Task to complete: Once every line below with "radio" has been counted, state the total and nothing else.

Dataset extract:

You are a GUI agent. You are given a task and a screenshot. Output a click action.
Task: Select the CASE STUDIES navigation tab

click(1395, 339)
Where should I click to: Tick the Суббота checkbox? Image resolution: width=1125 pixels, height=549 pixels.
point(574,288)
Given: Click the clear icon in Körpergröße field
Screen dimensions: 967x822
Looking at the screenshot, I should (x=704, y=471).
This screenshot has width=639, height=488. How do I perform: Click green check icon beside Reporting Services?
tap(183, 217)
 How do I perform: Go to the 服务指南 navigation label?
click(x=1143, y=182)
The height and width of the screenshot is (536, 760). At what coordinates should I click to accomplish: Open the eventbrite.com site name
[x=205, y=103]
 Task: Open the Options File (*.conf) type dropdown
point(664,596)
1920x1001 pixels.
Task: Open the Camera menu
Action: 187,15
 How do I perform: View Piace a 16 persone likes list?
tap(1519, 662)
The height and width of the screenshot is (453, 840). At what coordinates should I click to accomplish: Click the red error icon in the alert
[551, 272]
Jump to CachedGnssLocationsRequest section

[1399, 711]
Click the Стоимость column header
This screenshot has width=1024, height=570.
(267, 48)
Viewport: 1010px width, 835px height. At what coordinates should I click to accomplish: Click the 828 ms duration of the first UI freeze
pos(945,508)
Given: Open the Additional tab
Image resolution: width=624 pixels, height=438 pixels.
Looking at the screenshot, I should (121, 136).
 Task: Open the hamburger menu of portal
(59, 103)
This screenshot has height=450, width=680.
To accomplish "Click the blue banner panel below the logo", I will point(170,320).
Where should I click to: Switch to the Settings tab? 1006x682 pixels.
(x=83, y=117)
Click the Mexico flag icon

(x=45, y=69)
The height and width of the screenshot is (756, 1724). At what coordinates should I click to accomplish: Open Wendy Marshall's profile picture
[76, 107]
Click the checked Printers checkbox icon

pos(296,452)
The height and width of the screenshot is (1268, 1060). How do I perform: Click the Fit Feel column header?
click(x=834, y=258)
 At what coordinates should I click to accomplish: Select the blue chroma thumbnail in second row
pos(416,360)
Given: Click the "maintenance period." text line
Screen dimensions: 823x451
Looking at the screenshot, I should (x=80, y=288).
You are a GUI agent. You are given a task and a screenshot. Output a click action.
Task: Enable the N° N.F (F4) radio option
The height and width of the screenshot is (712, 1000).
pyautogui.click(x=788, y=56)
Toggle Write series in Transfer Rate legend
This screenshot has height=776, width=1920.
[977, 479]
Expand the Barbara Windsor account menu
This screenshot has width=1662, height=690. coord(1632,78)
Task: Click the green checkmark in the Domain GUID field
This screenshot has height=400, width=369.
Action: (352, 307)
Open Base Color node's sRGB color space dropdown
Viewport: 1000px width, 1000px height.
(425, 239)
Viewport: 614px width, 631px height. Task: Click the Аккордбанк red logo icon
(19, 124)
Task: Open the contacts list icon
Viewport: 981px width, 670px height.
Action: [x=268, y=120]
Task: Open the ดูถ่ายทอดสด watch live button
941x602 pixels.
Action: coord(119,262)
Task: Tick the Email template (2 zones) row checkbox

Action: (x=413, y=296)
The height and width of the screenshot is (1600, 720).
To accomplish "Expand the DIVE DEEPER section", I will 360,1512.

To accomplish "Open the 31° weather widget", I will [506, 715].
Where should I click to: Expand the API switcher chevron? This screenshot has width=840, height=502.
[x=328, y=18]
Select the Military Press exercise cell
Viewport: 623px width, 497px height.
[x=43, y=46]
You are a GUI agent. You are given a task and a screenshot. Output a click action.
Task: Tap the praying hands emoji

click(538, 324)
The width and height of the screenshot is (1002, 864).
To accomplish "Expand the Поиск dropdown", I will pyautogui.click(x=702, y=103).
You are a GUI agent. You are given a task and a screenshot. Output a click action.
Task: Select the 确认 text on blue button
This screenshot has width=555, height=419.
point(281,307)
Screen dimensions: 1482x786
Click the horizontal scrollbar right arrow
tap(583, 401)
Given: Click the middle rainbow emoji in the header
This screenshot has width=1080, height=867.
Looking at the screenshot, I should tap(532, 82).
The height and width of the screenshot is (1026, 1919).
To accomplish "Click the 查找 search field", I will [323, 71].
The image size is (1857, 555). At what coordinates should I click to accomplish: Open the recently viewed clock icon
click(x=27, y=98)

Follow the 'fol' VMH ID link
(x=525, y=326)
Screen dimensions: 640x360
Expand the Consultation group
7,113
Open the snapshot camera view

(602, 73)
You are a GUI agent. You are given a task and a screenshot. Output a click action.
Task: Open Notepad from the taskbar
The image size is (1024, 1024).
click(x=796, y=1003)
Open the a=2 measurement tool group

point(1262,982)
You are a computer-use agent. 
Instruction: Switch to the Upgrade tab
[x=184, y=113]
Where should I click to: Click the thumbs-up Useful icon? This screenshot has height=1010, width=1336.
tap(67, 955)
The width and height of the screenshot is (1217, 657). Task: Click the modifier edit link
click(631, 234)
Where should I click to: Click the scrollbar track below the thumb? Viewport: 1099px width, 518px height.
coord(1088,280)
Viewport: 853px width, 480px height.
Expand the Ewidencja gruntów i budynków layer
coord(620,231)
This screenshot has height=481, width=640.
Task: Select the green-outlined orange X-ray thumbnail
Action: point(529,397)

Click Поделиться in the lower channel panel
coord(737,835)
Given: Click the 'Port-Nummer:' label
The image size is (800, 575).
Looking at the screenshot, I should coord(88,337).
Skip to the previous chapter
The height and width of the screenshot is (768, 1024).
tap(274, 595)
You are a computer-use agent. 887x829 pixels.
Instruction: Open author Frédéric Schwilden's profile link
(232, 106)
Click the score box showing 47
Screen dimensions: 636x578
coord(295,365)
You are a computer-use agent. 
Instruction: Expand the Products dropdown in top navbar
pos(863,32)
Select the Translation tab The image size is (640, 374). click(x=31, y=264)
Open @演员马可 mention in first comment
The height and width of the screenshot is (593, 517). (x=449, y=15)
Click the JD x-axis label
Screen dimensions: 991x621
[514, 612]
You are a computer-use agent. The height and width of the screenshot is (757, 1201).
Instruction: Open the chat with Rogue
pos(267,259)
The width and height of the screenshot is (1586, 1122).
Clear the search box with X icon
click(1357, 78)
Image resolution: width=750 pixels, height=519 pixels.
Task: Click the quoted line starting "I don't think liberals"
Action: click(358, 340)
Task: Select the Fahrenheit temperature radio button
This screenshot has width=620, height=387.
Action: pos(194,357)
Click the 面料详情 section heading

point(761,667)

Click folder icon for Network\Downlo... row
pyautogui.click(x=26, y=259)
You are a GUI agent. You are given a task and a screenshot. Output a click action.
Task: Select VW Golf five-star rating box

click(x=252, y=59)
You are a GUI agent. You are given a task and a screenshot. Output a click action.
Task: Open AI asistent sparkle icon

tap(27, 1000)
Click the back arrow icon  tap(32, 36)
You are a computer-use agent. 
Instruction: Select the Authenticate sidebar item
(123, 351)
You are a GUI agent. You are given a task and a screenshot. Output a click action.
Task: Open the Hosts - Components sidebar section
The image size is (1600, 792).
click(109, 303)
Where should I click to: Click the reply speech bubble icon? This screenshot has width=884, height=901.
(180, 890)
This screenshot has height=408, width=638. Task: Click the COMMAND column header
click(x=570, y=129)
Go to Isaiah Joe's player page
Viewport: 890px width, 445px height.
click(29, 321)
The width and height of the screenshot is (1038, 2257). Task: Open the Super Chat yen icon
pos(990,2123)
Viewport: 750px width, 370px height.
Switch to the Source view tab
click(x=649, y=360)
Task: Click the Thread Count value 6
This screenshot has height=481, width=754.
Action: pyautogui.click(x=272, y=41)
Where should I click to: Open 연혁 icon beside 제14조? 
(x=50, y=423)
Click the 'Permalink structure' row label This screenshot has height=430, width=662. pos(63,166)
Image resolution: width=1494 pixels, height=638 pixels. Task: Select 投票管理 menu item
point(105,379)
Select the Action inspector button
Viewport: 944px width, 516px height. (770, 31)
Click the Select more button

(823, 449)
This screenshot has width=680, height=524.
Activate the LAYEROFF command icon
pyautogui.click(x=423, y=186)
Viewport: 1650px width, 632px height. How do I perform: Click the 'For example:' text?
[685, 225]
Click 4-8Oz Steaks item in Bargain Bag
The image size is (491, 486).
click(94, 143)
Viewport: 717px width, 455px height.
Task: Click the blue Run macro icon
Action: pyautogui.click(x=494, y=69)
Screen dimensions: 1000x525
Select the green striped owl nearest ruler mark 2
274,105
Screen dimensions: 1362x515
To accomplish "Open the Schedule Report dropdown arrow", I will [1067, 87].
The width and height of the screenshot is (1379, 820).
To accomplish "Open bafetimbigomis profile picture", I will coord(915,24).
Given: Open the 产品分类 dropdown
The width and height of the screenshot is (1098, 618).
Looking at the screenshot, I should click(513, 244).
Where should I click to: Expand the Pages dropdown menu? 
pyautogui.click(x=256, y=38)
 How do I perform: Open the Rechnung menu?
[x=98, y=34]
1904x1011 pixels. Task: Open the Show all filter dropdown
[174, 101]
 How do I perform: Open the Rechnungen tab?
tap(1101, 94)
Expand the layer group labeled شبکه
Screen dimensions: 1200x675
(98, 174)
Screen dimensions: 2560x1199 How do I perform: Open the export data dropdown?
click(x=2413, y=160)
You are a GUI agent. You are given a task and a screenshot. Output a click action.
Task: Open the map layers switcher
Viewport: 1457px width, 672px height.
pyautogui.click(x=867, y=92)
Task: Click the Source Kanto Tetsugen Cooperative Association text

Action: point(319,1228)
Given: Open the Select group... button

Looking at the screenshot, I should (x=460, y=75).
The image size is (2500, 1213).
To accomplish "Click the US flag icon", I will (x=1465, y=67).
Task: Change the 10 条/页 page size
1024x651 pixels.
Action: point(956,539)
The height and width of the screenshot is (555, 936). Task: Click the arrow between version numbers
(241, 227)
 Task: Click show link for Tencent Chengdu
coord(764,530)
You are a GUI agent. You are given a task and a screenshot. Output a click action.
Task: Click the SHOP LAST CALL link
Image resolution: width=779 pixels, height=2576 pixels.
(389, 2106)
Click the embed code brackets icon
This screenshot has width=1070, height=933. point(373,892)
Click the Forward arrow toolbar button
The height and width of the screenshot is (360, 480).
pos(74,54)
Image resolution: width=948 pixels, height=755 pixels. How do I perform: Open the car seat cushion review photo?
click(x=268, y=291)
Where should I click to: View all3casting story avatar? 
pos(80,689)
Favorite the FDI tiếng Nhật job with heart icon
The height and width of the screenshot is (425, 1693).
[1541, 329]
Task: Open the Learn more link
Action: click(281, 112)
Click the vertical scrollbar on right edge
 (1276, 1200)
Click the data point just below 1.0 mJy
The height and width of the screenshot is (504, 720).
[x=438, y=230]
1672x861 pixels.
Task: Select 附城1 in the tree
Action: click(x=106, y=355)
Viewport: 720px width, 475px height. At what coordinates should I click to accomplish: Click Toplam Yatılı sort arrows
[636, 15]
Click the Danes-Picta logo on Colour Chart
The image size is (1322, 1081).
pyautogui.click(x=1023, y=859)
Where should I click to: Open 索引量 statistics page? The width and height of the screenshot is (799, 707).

Task answer: 2